Automate habitat classification for deepwater monitoring
Posted by Dirk Rosen | , United States
The advent of remotely operated and autonomous underwater vehicles (ROVs and AUVs) has enabled humans to systematically and more cost effectively document deepwater habitats and biotic communities beyond diver depths to detect change over time. However the cost of post processing and analyzing this video and digital stills data could be substantially lowered. Approximately half of a deepsea survey project cost is the post-processing of the video imagery itself.
Our organization, Marine Applied Research and Exploration, has recently completed a multi-year effort in partnership with the California Department of Fish and Wildlife to characterize deepwater habitats and ecosystems of California’s network of marine protected areas. Deploying ROVs we have surveyed over 2,300 kilometers of seafloor in 275 sites along California’s entire coast, amassing thousands of hours of video.
In order to transform this video footage collected at depth into accurate, geo-referenced and reliable descriptions of deepsea habitats and ecosystems, skilled individuals must scrutinize every second of video footage to identify characterize and enumerate physical features and living organisms. Our team has now post-processed thousands of hours of video and identified (and in many cases sized) over two million individual fish and invertebrates for California Department of Fish and Wildlife, which will enable resource managers to scientifically manage our deep-ocean resources.
This post-processing is labor-intensive and somewhat costly given todays’ technologies. This cost remains a barrier to some resource management agencies that might otherwise jump at the opportunity to acquire more accurate information about the marine ecosystems they govern.
Numerous attempts to automate (or partially automate) benthic video post-processing at world renown institutions have been largely unsuccessful. We believe that the root cause of these failures has been that researchers have focused their efforts on the most challenging targets – fish and mobile invertebrates – which can be notoriously difficult.

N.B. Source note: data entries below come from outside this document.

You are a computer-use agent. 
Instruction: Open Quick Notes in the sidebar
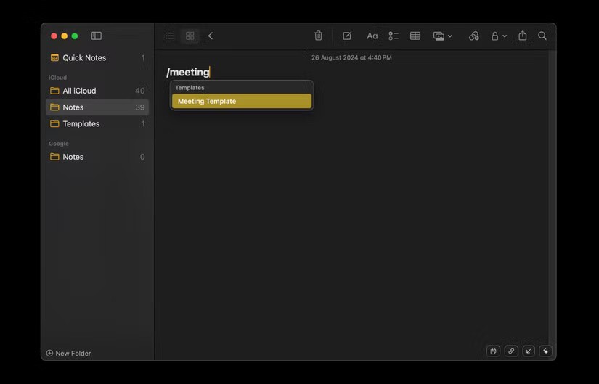pos(83,58)
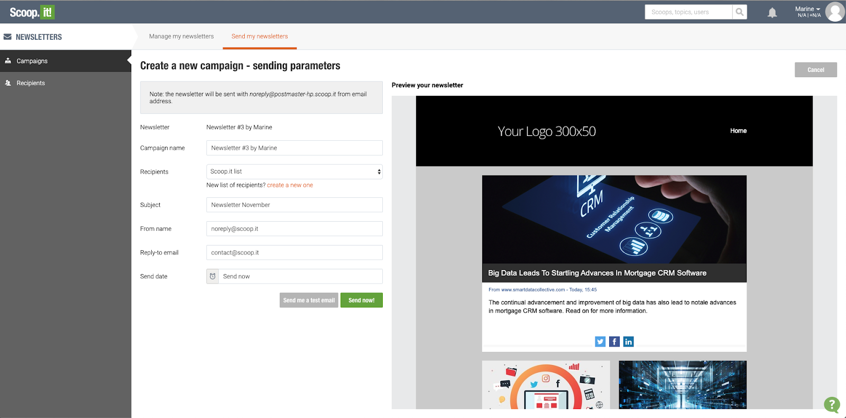Switch to Manage my newsletters tab
Viewport: 846px width, 418px height.
181,37
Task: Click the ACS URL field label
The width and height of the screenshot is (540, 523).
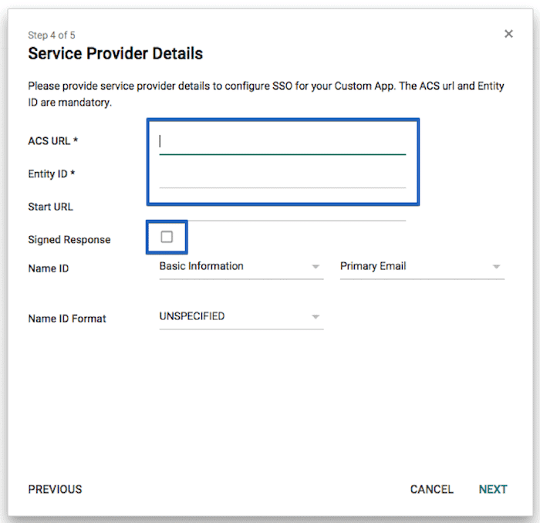Action: click(53, 141)
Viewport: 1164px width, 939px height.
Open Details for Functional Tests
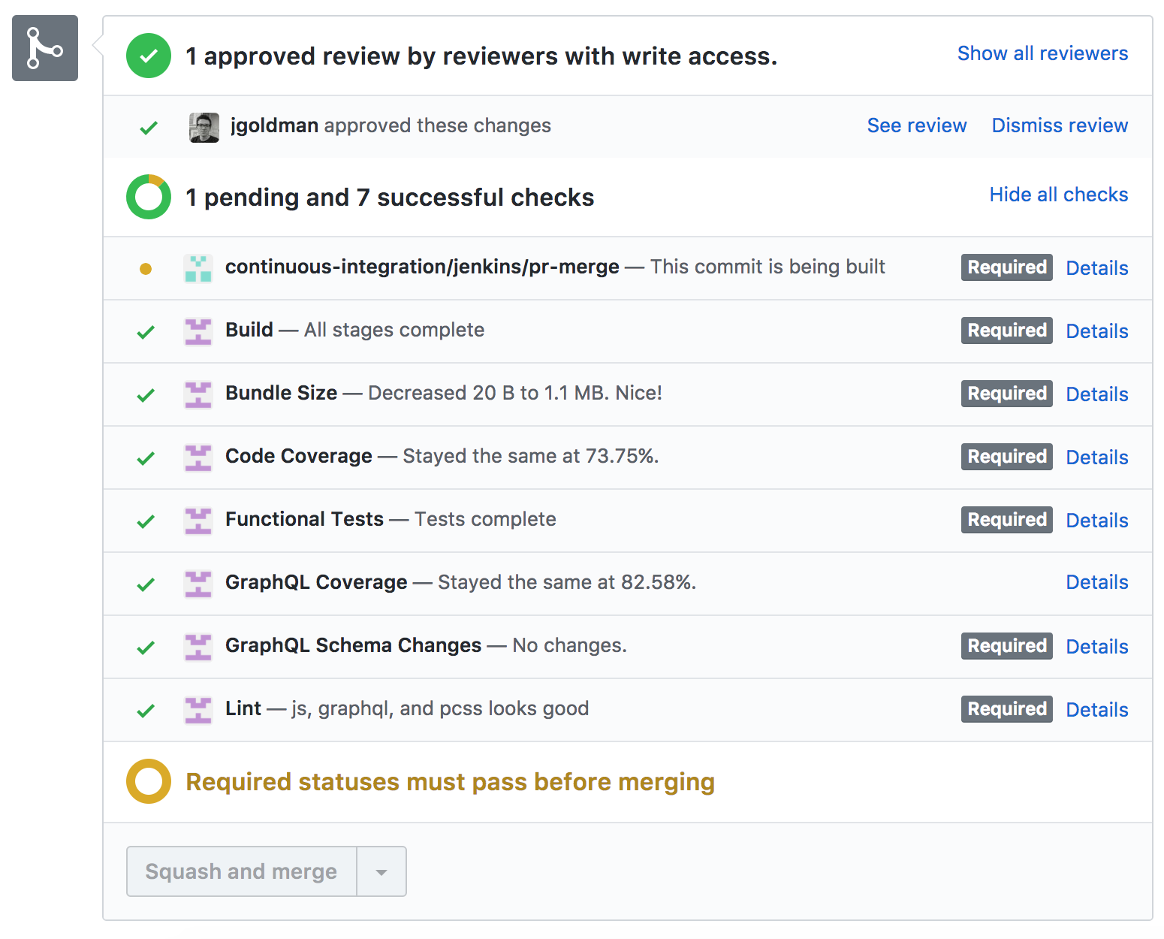(x=1096, y=519)
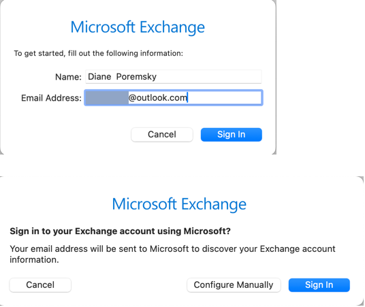Click the Microsoft Exchange title in top dialog

point(138,27)
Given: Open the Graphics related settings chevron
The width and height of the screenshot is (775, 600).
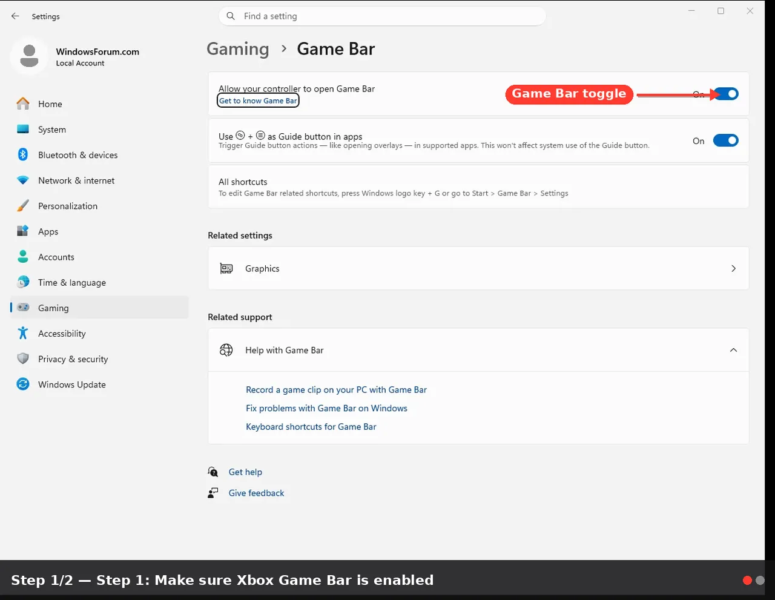Looking at the screenshot, I should pyautogui.click(x=733, y=268).
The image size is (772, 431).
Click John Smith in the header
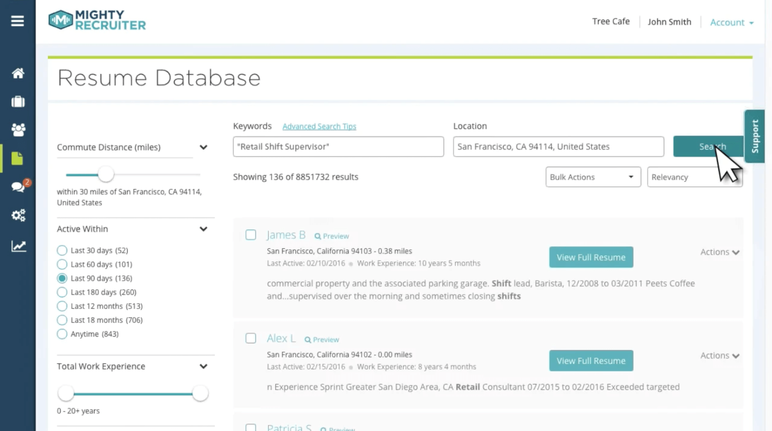pos(669,22)
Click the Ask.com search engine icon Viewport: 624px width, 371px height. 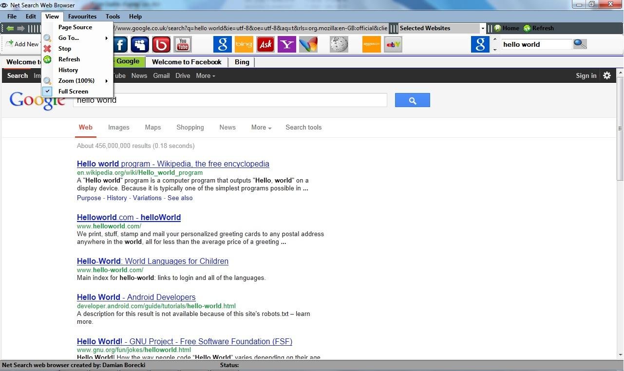[x=265, y=44]
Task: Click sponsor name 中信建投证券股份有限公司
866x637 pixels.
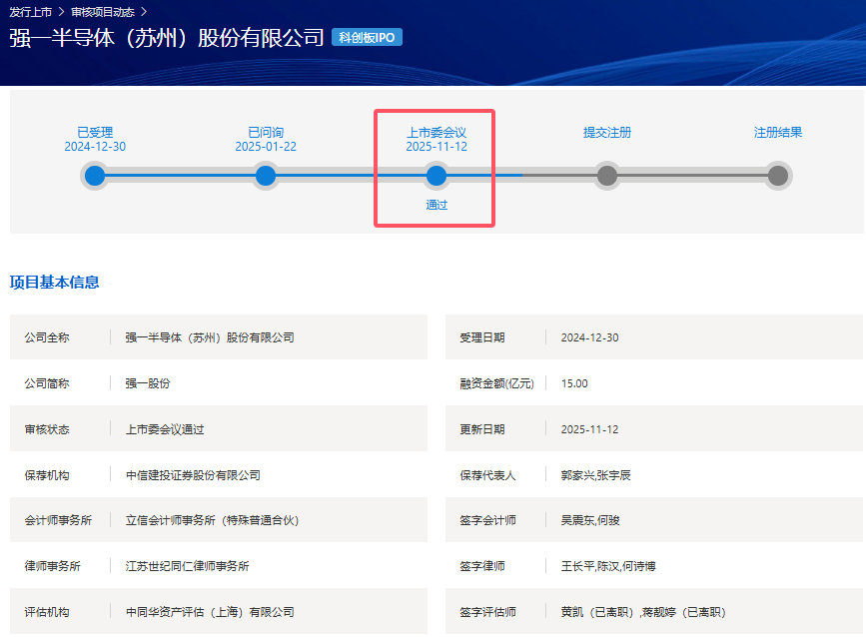Action: 193,475
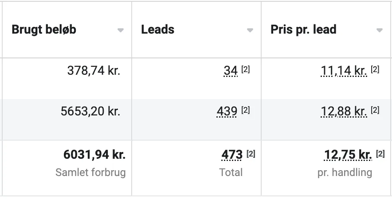Sort by the Brugt beløb column header
Viewport: 392px width, 199px height.
pos(44,30)

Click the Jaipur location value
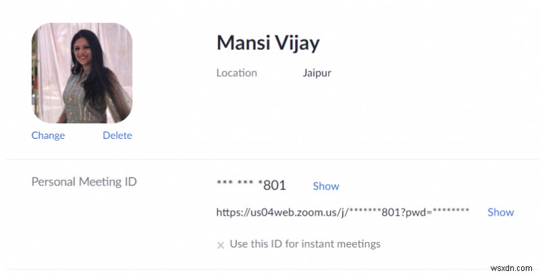pyautogui.click(x=317, y=73)
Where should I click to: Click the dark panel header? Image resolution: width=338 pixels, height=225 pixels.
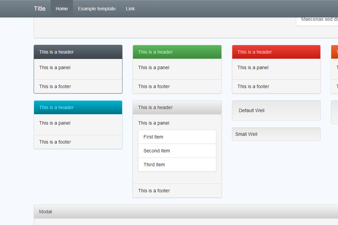point(78,52)
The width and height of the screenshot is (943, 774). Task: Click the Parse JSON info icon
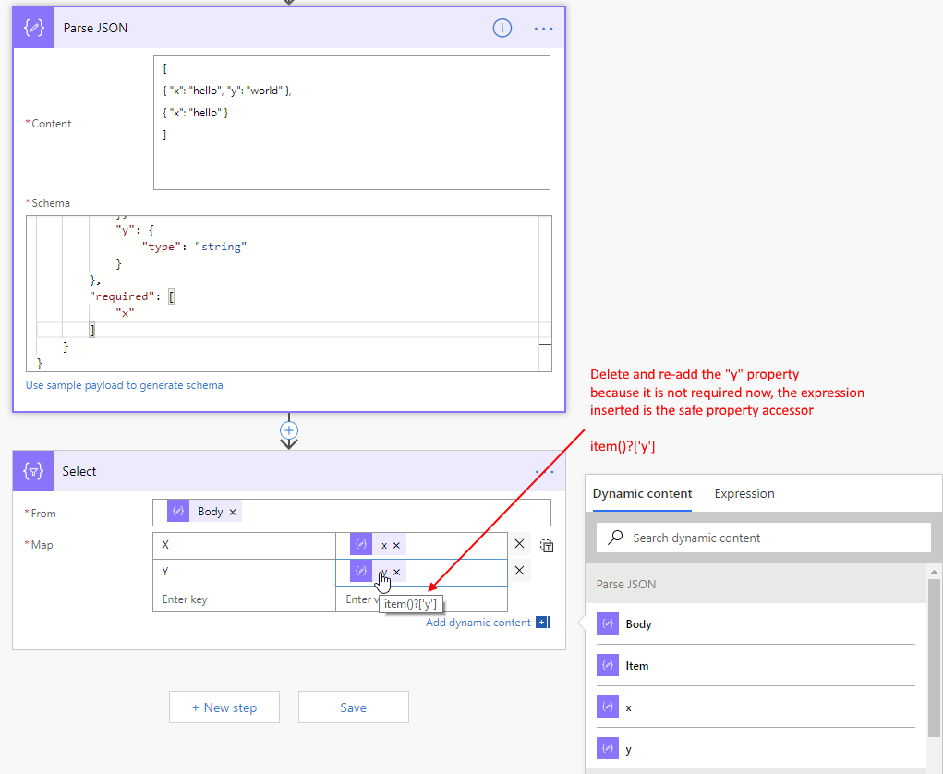(x=502, y=28)
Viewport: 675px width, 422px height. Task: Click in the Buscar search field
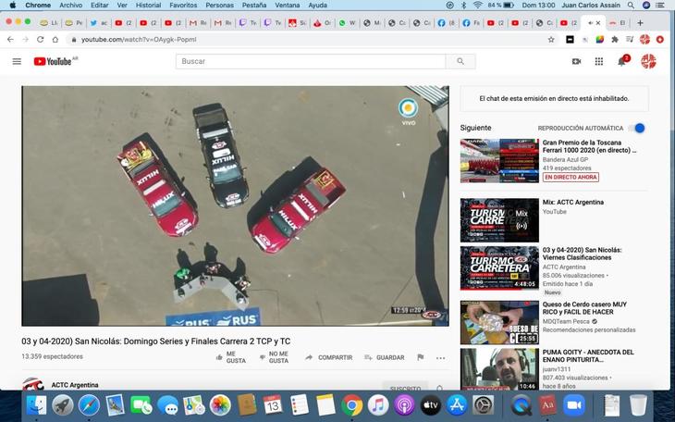pos(310,61)
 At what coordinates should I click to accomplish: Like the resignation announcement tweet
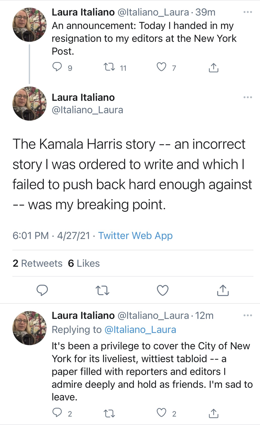click(162, 67)
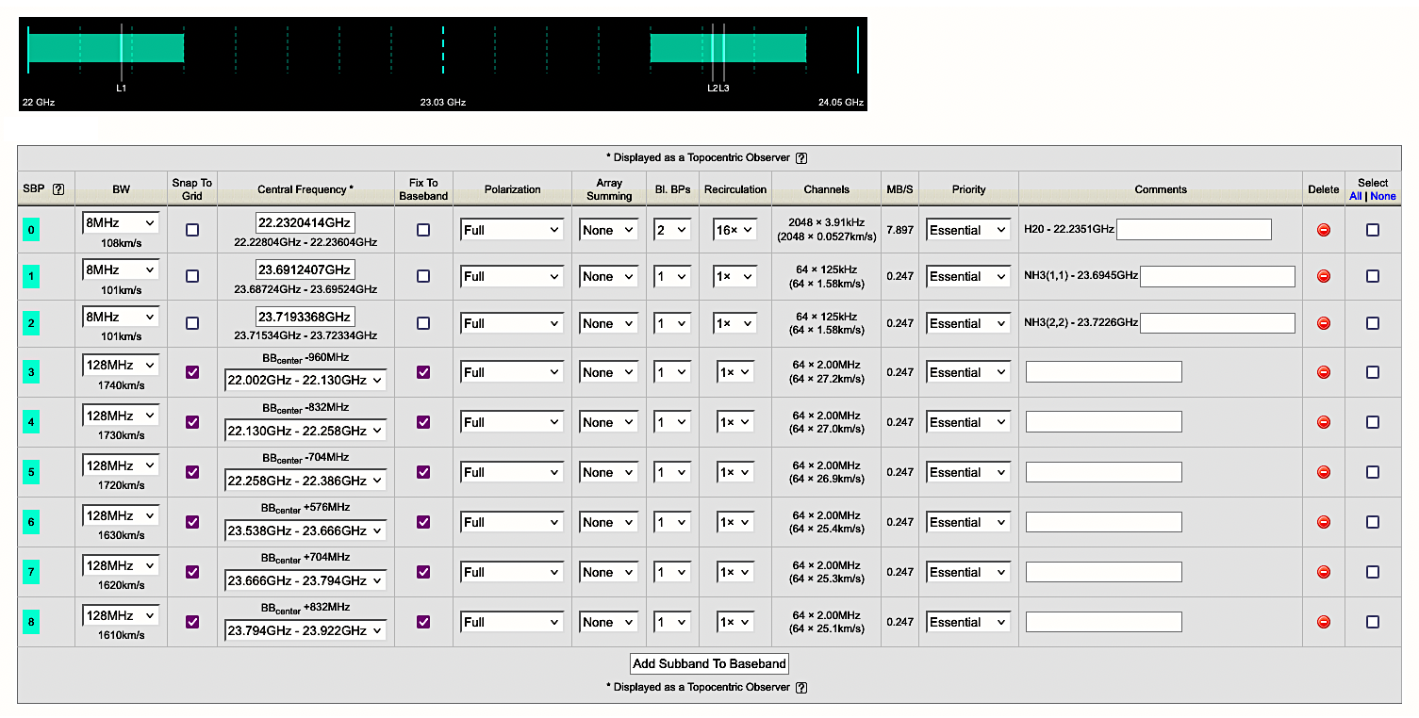Click red delete icon for subband 3
Viewport: 1419px width, 718px height.
click(x=1323, y=372)
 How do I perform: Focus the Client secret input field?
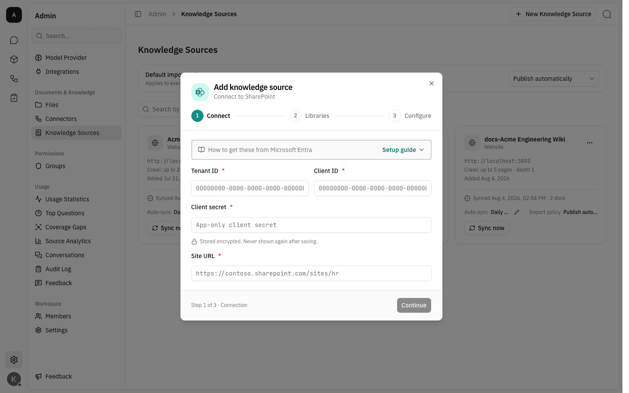pyautogui.click(x=311, y=225)
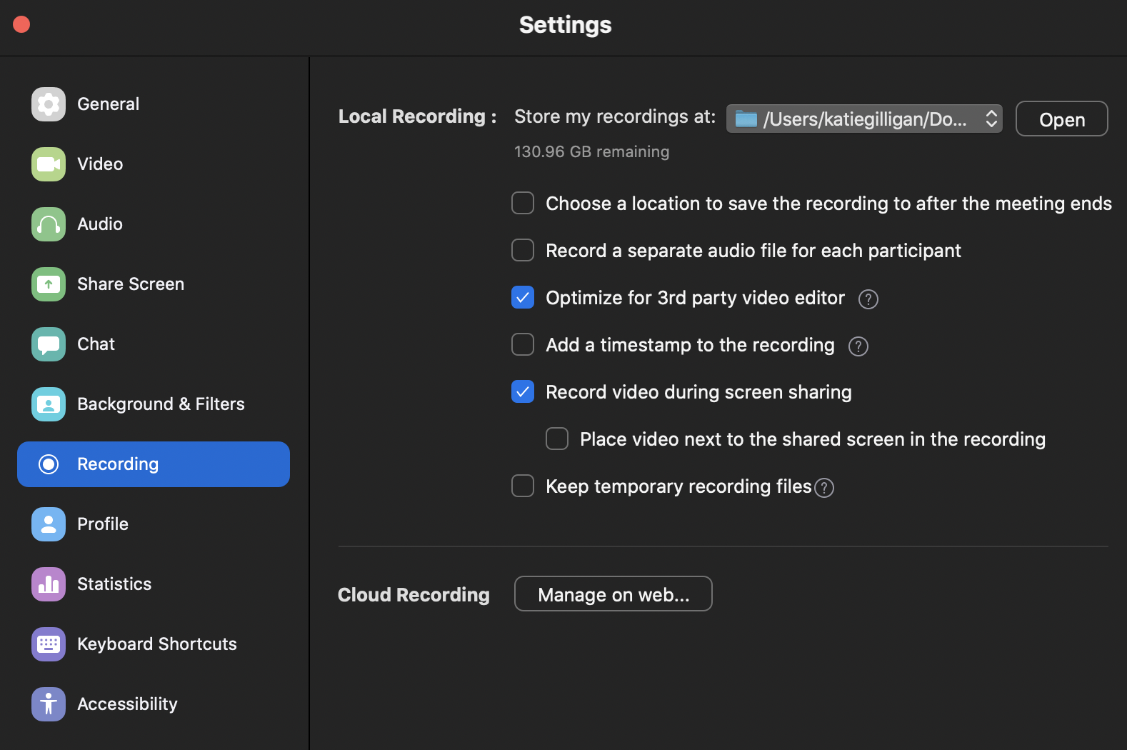Check Keep temporary recording files

[523, 486]
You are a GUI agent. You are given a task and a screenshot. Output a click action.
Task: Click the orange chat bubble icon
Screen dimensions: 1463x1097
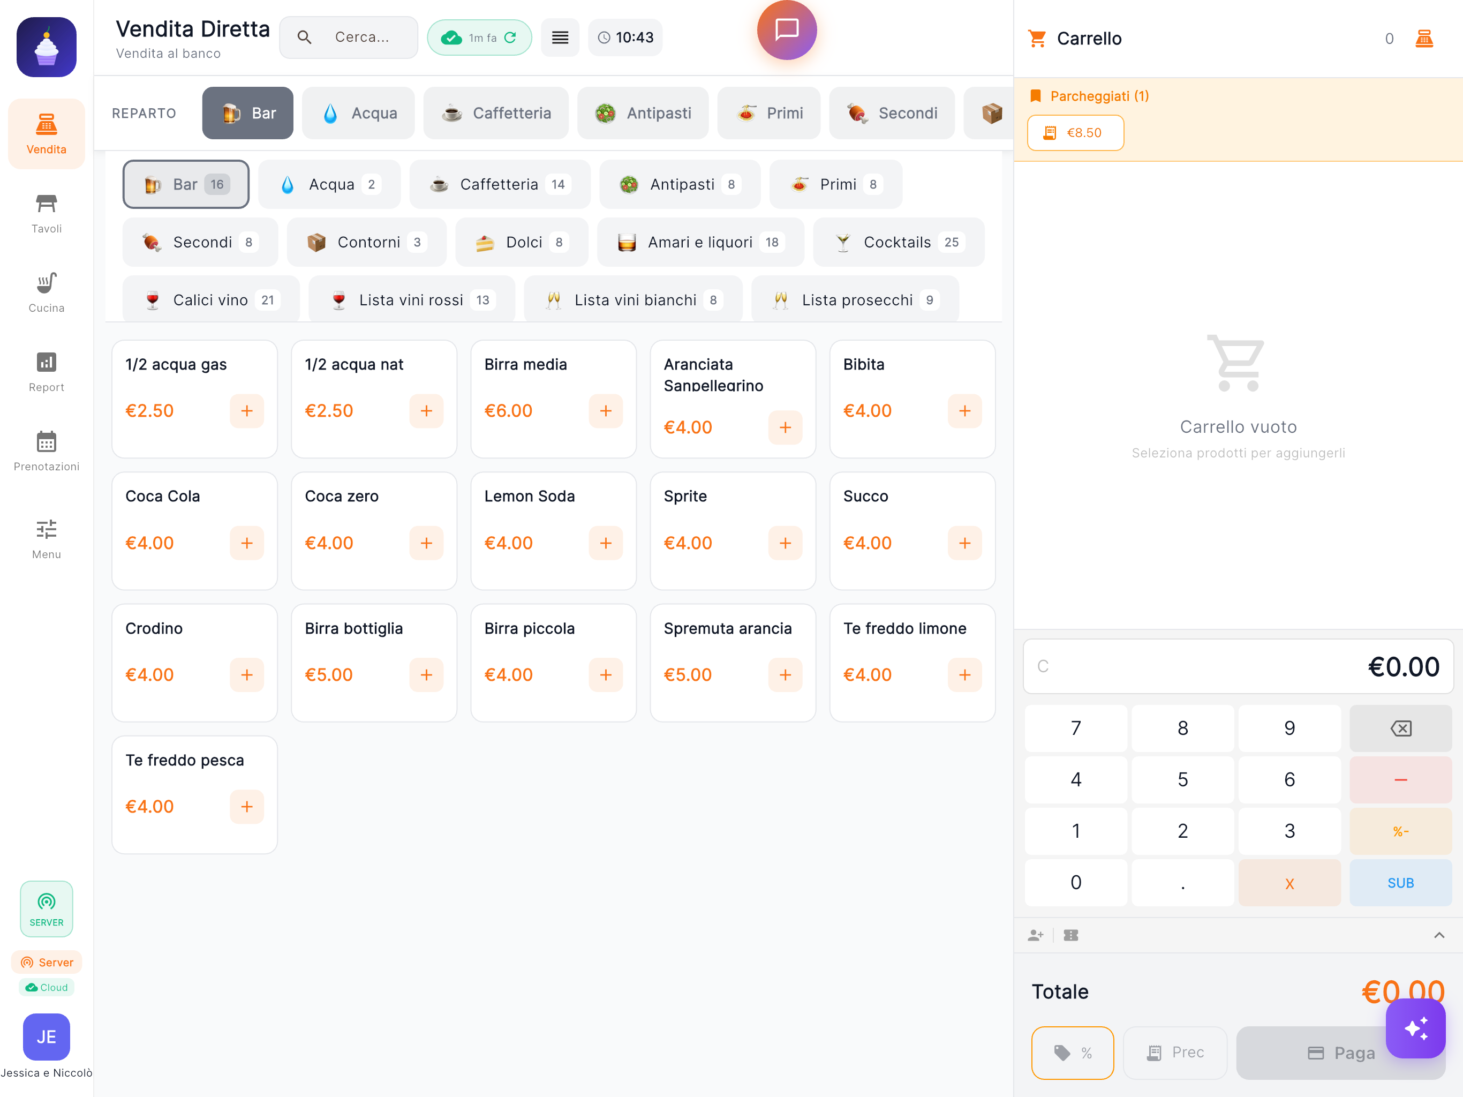786,30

A better approach would be to begin with the stationary elements – physical habitat and sessile invertebrates – automatic characterization and identification of which will be comparatively easy to develop. When successful, this would reduce the cost of post-processing by thirty to forty per cent (30%-40%), and allow those savings to be re-purposed into either further survey of the 98% unexplored depths beyond divers, or performing deeper levels of data analysis. Either way this enhances resource managers’ understanding of the opaque, poorly sampled world under their jurisdiction.